Hello, everyone.
My name is Bill Worley,
and I am a systems engineer for JMP for the US Chem team.
Today I'm going to be talking to you about
An Analytic Workflow for Data and Chemometric Analysis with JMP .
I have got a few things I want to highlight.
We're going to be talking about getting the data in...
Actually just following the analytic workflow that we share
about getting data in, cleaning and blending,
visualization, exploratory data analysis, building models.
And then ultimately,
what are you going to do with that data and how are you going to share it?
Couple of things that are important
are the new JMP Workflow Builder,
I'm going to highlight that.
This is just a snapshot of what I'll be showing you in a little bit.
And the chemometric part of this is analyzing spectral data,
using functional Data Explorer for pre- processing.
And these are now built into JMP.
If you can see over here, we've got a tab up here in FTE Now
where you can choose from different types of pre- processing,
standard, normal, variate , multiplicative scattering correction,
Savitzy-Golay filtering, and baseline correction.
And I believe there will be maybe one or two other things added to that.
Just so you know, the data that I'm using is pulled from this paper.
You see it right down here, back from 2002.
Just to let you know, that's where the date is coming from.
All right, I'm going to put that aside for now,
and I'm going to go ahead and get things going here.

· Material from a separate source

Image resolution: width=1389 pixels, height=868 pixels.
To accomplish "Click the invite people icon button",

So I've got my home window.
I'm going to go and start a File, New, Project.
And the workflow that I'm going to be working with is this one right here.
I'm going to right- click on that.
I'm going to open it.
What I've done is I've taken the data set that I want to work with
and I've built all these steps in the Workflow Builder,
and I'm going to play that for you now.
So it's going to populate our project here.

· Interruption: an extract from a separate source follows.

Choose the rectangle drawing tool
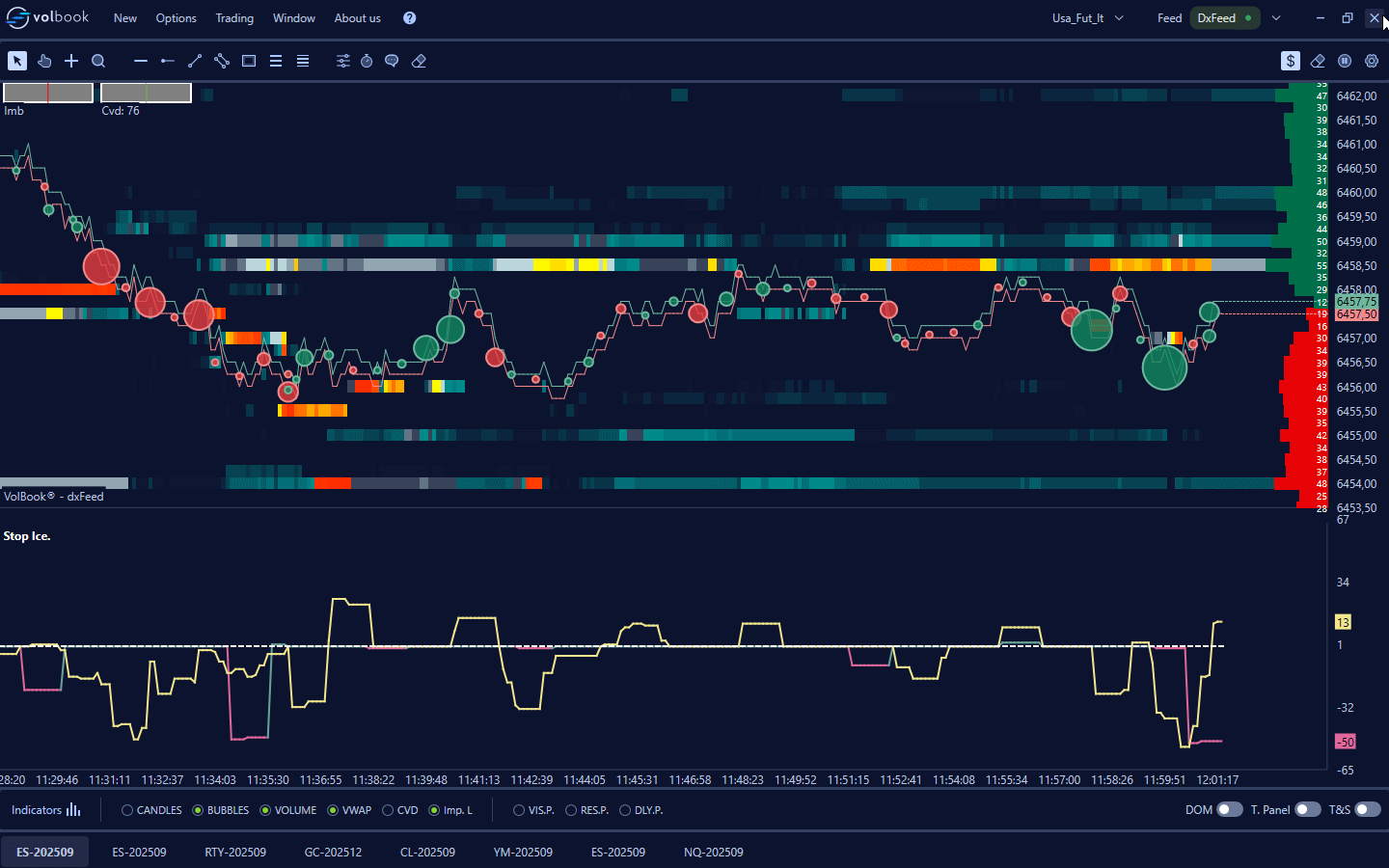tap(249, 61)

So I'm going to go ahead and hit play.
As you can see, that's building the workflow, doing some analysis.
We're doing some model screening right now.
And then everything is complete.
And now we have all these tabs across the top
where we've completed that analysis with the workflow.
I've actually included one other table in there.
When we get there, I'll talk more about that.
But we built that table, we pulled the table in
just to show you they're from the source data.
We've actually pulled this data in from an Excel file.
Getting the data into JMP from Excel is fairly easy.
And we built some exploratory data analysis.
So the first step we made is doing a distribution,
and we can interact with it just like anything else.
Everything's interactive from the Workflow Builder.
Did some graphing where I put the column switcher in,
added the local data filter.
Just so you know,
as we build the workflow, all these things are built-in
and the recording helps you keep track of what's going on.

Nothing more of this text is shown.